Da tre giorni nei palazzi della politica e tra chi segue il mondo ambientalista risuona “green new deal”. Espressione magica e vuota al tempo stesso. Dipende dal contesto. Il capo politico del M5S, Luigi Di Maio l’ha inserita al terzo dei dieci punti per avviare la trattativa per risolvere la crisi di governo. Ha detto di un “cambio di paradigma sull’ambiente per un’Italia al 100% rinnovabile”. Un punto prioritario pronunciato in un contesto che vede i grillini decisamente in difficoltà.
Che il movimento, sin dal suo nascere, abbia cavalcato i temi ambientali per portare l’Italia sulla strada di una profonda revisione dell’uso delle fonti di energia e della qualità della vita nelle città, è un dato di fatto. Che una volta assunto responsabilità di governo non abbia saputo dare corpo e sostanza a quei nobili proclami, è sotto gli occhi di tutti. Soprattutto di quell’universo ambientalista che ha dato forza elettorale e fiducia ai seguaci di Grillo.
Nel decalogo post crisi del governo Conte si dice anche “basta inceneritori, no alle trivelle, sì all’economia circolare… una legge sui rifiuti zero e sugli investimenti alla mobilità sostenibile”. Una miscela contraddittoria per i guai che ha l’Italia. Non è certo se tutto ciò che è scritto sia farina del sacco di Di Maio e del suo gruppo di comando o se il punto sia stato “ispirato” direttamente da Grillo e Casaleggio.
Magari per rilanciare un tema identitario del M5S. Si può sospettare che durante i quattordici mesi di governo con la Lega i due padri fondatori siano rimasti delusi dalle decisioni prese. Come si può sospettare ancora che il “green new deal” annunciato da Di Maio abbia inteso scavalcare a sinistra il Pd che nei suoi cinque punti di trattativa ha parlato di investimenti per una diversa stagione della crescita, fondata sulla sostenibilità ambientale e su un nuovo modello di sviluppo.
Si capisce, quindi, perché in un tale contesto l’espressione ci appaia magica e vuota, ancorché priva di credibilità per chi si è azzardato a scriverla e pronunciarla. In più di un anno di governo, il M5S ha avuto tutta la possibilità di far cambiare passo all’Italia sui temi ambientali. Il contratto di governo firmato con la Lega, al di là di ogni buona pratica da mettere in campo e con la nomina di un Ministro di area, esperto, diceva sostanzialmente le stesse cose di oggi.

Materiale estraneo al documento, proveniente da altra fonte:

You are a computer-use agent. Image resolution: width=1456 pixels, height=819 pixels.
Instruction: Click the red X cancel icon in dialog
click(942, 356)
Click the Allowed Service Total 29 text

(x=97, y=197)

”Sostenere la “green-economy”, la ricerca, l’innovazione e la formazione per lo sviluppo del lavoro ecologico e per la rinascita della competitività del nostro sistema industriale, con l’obiettivo di “decarbonizzare” e “defossilizzare” produzione e finanza e promuovendo l’economia circolare”. Cosa hanno portato a casa? Delusione, certamente (non da soli) e tanti progetti rimasti sulla carta che oggi richiedono una seria autocritica e la possibilità per altri di provarci. In un contesto ovviamente diverso.

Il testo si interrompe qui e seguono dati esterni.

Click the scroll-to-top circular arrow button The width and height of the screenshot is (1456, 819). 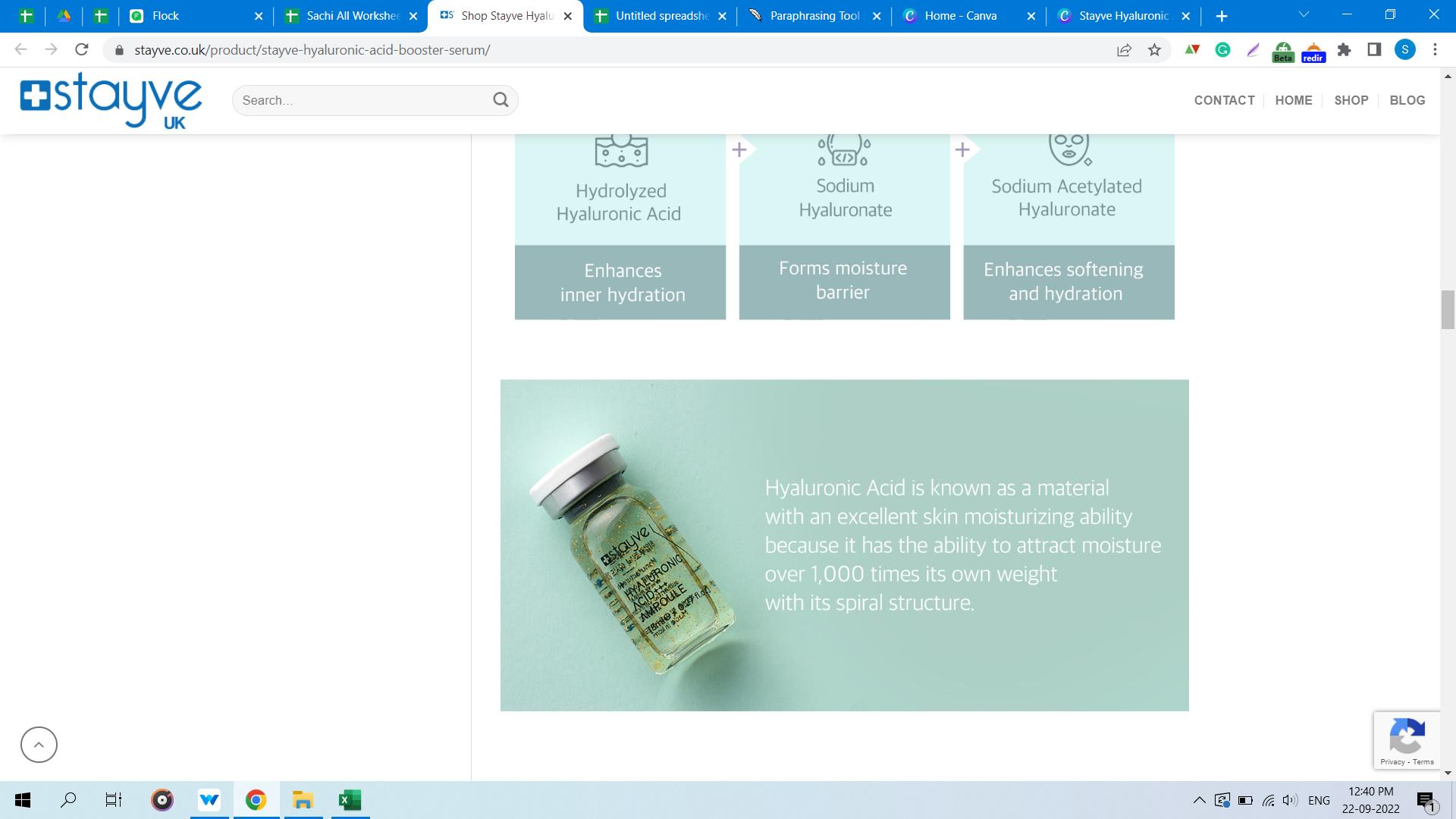(x=39, y=745)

Tralasciamo il tema degli inceneritori, a proposito dei quali Renzi (per dire chi ha aperto al dialogo con il M5S) ne aveva messo in cantiere altri, poche settimane fa Legambiente ha denunciato l’esistenza di 18,8 miliardi di euro di sussidi vigenti per le fonti fossili. Gli ambientalisti hanno chiesto di aggiornare il catalogo del ministero dell’Ambiente sui sussidi per poi toccare obiettivi concreti di sostenibilità entro il 2025.

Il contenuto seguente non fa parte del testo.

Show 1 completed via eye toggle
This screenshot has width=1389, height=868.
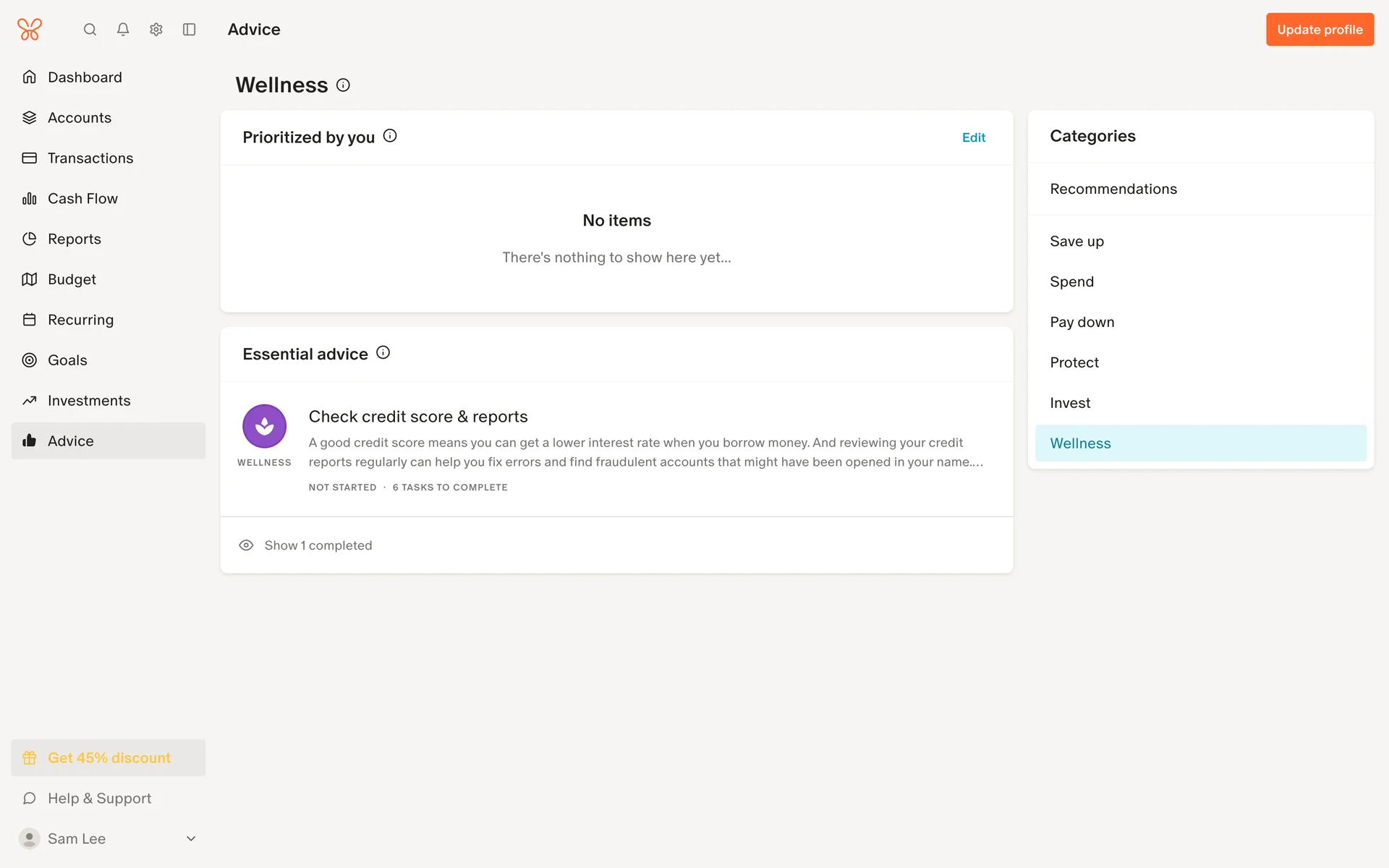point(246,545)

Se li aspettavano, dopo aver elencato puntualmente cosa tagliare e come rimodulare la spesa pubblica a favore delle rinnovabili e della tutela dell’ambiente. Un paradosso, insomma, tra proclami e pratica governativa in piedi dal 2017 e che il “governo del cambiamento“ poteva e doveva risolvere. Gli ambientalisti ci sperano ancora e non tutto deve dirsi perduto.
Se la trattativa tra Pd e M5S porterà alla formazione di nuovo governo , quelle proposte vanno riprese e discusse anche con la parti sociali. Non serve andare nei convegni a far promesse se non si è capaci di incidere sul serio. I grillini ne hanno dette di cose in questi mesi senza costrutto. E l’ambiente, i rifiuti, l’acqua, le estrazioni di gas e petrolio sono temi complessi, di portata mondiale.
Richiedono competenza, preparazione, molto spesso anche buon senso. La vera green economy vuole consenso sociale, condivisione e investimenti. In Italia, per come sono andate le cose nell’ultimo anno, reclama anche un passo indietro da parte di chi ha fatto solo promesse.